On Saturday, Associated Press journalists Jason Dearen and Michael Biesecker reported at least five toxic, Houston-area Superfund sites in the path of Hurricane Harvey had been deluged with floodwater, potentially distributing the assorted nasty things contained within across a much larger geographical area. The AP report noted while its reporters were able to access the sites via boat, the Environmental Protection Agency was not on scene, and did not provide a timeline for when its staff would be able to visit them.
Now the EPA, which is under the control of Donald Trump appointee and longtime EPA hater Scott Pruitt, has fired back with one of the administration’s favorite tactics: smearing the messenger. In an extraordinary statement that appeared on the agency’s website on Sunday, the EPA called the AP report “misleading” and attacked Biesecker’s “audacity” and credibility.
“Here’s the truth: through aerial imaging, EPA has already conducted initial assessments at 41 Superfund sites—28 of those sites show no damage, and 13 have experienced flooding,” the EPA wrote.
Notably, the EPA tried to bury that its “initial assessment” was conducted with “aerial images,” not actual on-site assessments, and that the agency had failed to visit at least 11 possibly storm-damaged Superfund sites as of Saturday. That is completely in line with the original AP report.
“Administrator Pruitt already visited Southeast Texas and is in constant contact with local, state and county officials,” the statement continued. “And EPA, has a team of experts imbedded with other local, state and federal authorities, on the ground responding to Harvey - none of which Biesecker included in his story.”
“Unfortunately, the Associated Press’ Michael Biesecker has a history of not letting the facts get in the way of his story,” the EPA continued. “Earlier this summer, he made-up a meeting that Administrator Pruitt had, and then deliberately discarded information that refuted his inaccurate story—ultimately prompting a nation-wide correction. Additionally, the Oklahoman took him to task for sensationalized reporting.”
(Biesecker did not make up the story, which is that Pruitt met with Dow CEO Andrew Liveris before deciding not to ban Dow’s chlorpyrifos pesticide, but instead issued a correction regarding the length of said meeting.)
In a followup statement, EPA Associate Administrator Liz Bowman claimed the AP was “once again” attempting to “mislead Americans” by “cherry-picking facts,” and slammed the report as “yellow journalism.” The statement also links to far-right website Breitbart, one of the president’s favorite websites.

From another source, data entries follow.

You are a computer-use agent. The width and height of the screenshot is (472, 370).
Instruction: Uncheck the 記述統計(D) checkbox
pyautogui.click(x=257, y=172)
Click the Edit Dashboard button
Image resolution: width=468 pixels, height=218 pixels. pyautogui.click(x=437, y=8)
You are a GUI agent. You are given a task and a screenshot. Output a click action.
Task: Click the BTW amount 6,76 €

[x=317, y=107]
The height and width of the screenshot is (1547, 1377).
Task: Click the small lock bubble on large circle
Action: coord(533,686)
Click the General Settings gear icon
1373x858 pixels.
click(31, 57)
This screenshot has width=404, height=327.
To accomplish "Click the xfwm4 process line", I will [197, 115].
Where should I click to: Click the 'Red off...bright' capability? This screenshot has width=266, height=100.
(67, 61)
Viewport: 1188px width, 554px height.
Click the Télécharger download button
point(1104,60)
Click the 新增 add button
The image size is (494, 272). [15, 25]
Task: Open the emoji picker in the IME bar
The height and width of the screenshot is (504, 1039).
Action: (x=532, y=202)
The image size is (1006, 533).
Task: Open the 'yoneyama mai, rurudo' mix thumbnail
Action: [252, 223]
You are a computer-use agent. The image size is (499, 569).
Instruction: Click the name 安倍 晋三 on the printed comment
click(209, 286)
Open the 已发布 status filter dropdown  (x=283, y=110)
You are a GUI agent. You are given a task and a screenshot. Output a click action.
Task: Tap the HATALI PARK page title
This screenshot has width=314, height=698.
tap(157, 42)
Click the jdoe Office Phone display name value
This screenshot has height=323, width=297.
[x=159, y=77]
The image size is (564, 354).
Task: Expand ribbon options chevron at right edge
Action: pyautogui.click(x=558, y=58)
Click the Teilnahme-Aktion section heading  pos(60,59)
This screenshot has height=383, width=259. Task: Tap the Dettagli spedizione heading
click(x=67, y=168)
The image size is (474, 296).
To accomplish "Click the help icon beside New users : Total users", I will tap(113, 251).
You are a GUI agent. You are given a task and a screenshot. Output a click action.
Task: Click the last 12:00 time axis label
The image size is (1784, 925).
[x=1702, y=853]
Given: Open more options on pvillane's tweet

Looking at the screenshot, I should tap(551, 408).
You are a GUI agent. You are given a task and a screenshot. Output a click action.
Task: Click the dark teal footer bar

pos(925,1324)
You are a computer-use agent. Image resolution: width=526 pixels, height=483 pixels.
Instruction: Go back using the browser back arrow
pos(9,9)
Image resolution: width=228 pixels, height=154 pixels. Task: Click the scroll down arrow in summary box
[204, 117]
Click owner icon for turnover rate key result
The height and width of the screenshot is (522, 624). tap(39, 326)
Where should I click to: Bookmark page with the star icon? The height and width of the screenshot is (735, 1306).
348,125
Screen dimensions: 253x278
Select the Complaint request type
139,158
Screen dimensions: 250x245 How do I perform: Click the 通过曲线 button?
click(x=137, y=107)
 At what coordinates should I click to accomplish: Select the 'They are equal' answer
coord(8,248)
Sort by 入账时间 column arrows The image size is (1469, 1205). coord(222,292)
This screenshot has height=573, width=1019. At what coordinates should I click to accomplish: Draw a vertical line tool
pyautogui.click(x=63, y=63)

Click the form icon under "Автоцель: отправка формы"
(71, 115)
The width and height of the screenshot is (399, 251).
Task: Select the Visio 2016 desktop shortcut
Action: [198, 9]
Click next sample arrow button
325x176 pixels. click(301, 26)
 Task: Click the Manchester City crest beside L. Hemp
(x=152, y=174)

Since the EPA did not actually contest any of the facts in the AP article, this looks an awful lot like petty retaliation against journalists for having the temerity to report on things like the EPA’s response to an environmental catastrophe—or any number of other things, like Pruitt’s extremely sketchy ties to the climate change denial movement, war on environmental science or plans to eliminate huge numbers of EPA staff.
Going after reporters might please the big, stupid and extremely petty man in the Oval Office. But that’s precisely because responding to bad publicity by doubling down and smearing critics is the way a child would handle things. Never mind the toxic waste potentially spread all around Houston—a bunch of Trump appointees’ egos are the real victims here.
Update, 7:40pm: On Sunday evening, the original statement on the EPA website became inaccessible. Though the timing appeared to correlate with a temporary outage of the entire EPA website, when the website came back online minutes later, the statement still read “Page Not Found (Restricted).”
Other EPA press releases continued to load normally.
Obviously, removing the statement from the website—if indeed that is what happened, rather than a technical error—would do nothing to mask the fact the EPA wrote it in the first place. An archived version of the statement is available here.
Update, September 4th, 2:40pm: The statement is again visible on the EPA website.